### Data for processing
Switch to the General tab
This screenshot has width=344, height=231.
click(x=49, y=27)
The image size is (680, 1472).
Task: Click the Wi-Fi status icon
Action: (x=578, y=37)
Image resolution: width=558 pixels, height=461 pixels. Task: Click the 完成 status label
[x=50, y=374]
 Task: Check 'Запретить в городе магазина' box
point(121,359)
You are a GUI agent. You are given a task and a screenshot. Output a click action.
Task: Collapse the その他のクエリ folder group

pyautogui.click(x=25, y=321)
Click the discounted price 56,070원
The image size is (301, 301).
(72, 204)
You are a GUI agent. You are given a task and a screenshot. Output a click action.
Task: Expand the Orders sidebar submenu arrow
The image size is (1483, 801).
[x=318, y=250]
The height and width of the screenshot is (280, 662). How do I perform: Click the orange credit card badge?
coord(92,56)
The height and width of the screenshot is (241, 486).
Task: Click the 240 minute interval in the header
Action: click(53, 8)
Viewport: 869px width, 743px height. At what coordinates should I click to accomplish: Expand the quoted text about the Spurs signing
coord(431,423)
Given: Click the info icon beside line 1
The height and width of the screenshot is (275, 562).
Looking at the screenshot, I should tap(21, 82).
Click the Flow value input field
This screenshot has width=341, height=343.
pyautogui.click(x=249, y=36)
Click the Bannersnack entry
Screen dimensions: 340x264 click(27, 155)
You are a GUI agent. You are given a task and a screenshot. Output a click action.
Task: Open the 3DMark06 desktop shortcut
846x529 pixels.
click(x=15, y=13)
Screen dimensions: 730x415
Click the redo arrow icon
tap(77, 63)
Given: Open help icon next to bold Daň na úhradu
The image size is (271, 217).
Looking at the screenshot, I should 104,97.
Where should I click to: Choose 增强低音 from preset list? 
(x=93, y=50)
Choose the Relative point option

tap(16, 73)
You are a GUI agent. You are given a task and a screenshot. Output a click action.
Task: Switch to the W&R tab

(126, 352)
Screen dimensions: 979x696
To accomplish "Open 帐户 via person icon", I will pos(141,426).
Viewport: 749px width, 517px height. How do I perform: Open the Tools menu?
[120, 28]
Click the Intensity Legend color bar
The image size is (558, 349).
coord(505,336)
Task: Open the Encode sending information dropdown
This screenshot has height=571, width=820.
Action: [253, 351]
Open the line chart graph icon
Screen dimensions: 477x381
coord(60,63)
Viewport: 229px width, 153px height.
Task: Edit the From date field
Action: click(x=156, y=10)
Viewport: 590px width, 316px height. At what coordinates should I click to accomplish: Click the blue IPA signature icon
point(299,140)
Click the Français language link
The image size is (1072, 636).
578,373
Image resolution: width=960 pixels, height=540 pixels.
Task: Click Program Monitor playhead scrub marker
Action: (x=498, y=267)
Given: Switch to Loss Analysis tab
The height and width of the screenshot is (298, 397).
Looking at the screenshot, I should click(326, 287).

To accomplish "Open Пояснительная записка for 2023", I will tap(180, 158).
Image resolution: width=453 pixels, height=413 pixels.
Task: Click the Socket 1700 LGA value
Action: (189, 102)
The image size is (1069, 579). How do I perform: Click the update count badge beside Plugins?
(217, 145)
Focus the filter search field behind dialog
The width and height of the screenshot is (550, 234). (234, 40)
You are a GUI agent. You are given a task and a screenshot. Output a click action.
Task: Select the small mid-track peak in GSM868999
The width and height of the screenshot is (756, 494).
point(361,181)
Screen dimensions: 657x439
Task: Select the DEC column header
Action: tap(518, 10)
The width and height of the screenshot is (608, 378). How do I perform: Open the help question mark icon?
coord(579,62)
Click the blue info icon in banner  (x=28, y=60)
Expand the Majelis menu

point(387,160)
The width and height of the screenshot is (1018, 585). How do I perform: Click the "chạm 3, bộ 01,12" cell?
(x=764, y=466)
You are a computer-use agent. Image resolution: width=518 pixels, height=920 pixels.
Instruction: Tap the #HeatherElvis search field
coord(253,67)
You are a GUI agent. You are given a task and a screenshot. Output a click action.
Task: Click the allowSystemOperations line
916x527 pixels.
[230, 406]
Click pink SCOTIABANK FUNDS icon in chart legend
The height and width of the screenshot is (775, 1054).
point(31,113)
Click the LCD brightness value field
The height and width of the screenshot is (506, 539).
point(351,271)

### Task item
Using the listing above, transcribe every entry exactly.

### Exercise output
Switch to the General tab
This screenshot has width=344, height=231.
click(x=49, y=27)
The image size is (680, 1472).
Task: Click the Wi-Fi status icon
Action: (x=578, y=37)
Image resolution: width=558 pixels, height=461 pixels. Task: Click the 完成 status label
[x=50, y=374]
 Task: Check 'Запретить в городе магазина' box
point(121,359)
You are a GUI agent. You are given a task and a screenshot. Output a click action.
Task: Collapse the その他のクエリ folder group

pyautogui.click(x=25, y=321)
Click the discounted price 56,070원
The image size is (301, 301).
(72, 204)
You are a GUI agent. You are given a task and a screenshot. Output a click action.
Task: Expand the Orders sidebar submenu arrow
The image size is (1483, 801).
[x=318, y=250]
The height and width of the screenshot is (280, 662). How do I perform: Click the orange credit card badge?
coord(92,56)
The height and width of the screenshot is (241, 486).
Task: Click the 240 minute interval in the header
Action: click(53, 8)
Viewport: 869px width, 743px height. At what coordinates should I click to accomplish: Expand the quoted text about the Spurs signing
coord(431,423)
Given: Click the info icon beside line 1
The height and width of the screenshot is (275, 562).
Looking at the screenshot, I should tap(21, 82).
Click the Flow value input field
This screenshot has width=341, height=343.
pyautogui.click(x=249, y=36)
Click the Bannersnack entry
Screen dimensions: 340x264 click(27, 155)
You are a GUI agent. You are given a task and a screenshot. Output a click action.
Task: Open the 3DMark06 desktop shortcut
846x529 pixels.
click(x=15, y=13)
Screen dimensions: 730x415
Click the redo arrow icon
tap(77, 63)
Given: Open help icon next to bold Daň na úhradu
The image size is (271, 217).
Looking at the screenshot, I should 104,97.
Where should I click to: Choose 增强低音 from preset list? 
(x=93, y=50)
Choose the Relative point option

tap(16, 73)
You are a GUI agent. You are given a task and a screenshot. Output a click action.
Task: Switch to the W&R tab

(126, 352)
Screen dimensions: 979x696
To accomplish "Open 帐户 via person icon", I will pos(141,426).
Viewport: 749px width, 517px height. How do I perform: Open the Tools menu?
[120, 28]
Click the Intensity Legend color bar
The image size is (558, 349).
coord(505,336)
Task: Open the Encode sending information dropdown
This screenshot has height=571, width=820.
Action: [253, 351]
Open the line chart graph icon
Screen dimensions: 477x381
coord(60,63)
Viewport: 229px width, 153px height.
Task: Edit the From date field
Action: click(x=156, y=10)
Viewport: 590px width, 316px height. At what coordinates should I click to accomplish: Click the blue IPA signature icon
point(299,140)
Click the Français language link
The image size is (1072, 636).
578,373
Image resolution: width=960 pixels, height=540 pixels.
Task: Click Program Monitor playhead scrub marker
Action: (x=498, y=267)
Given: Switch to Loss Analysis tab
The height and width of the screenshot is (298, 397).
Looking at the screenshot, I should click(326, 287).

To accomplish "Open Пояснительная записка for 2023", I will tap(180, 158).
Image resolution: width=453 pixels, height=413 pixels.
Task: Click the Socket 1700 LGA value
Action: (189, 102)
The image size is (1069, 579). How do I perform: Click the update count badge beside Plugins?
(217, 145)
Focus the filter search field behind dialog
The width and height of the screenshot is (550, 234). (234, 40)
You are a GUI agent. You are given a task and a screenshot. Output a click action.
Task: Select the small mid-track peak in GSM868999
The width and height of the screenshot is (756, 494).
point(361,181)
Screen dimensions: 657x439
Task: Select the DEC column header
Action: tap(518, 10)
The width and height of the screenshot is (608, 378). How do I perform: Open the help question mark icon?
coord(579,62)
Click the blue info icon in banner  (x=28, y=60)
Expand the Majelis menu

point(387,160)
The width and height of the screenshot is (1018, 585). How do I perform: Click the "chạm 3, bộ 01,12" cell?
(x=764, y=466)
You are a computer-use agent. Image resolution: width=518 pixels, height=920 pixels.
Instruction: Tap the #HeatherElvis search field
coord(253,67)
You are a GUI agent. You are given a task and a screenshot. Output a click action.
Task: Click the allowSystemOperations line
916x527 pixels.
[230, 406]
Click pink SCOTIABANK FUNDS icon in chart legend
The height and width of the screenshot is (775, 1054).
point(31,113)
Click the LCD brightness value field
The height and width of the screenshot is (506, 539).
point(351,271)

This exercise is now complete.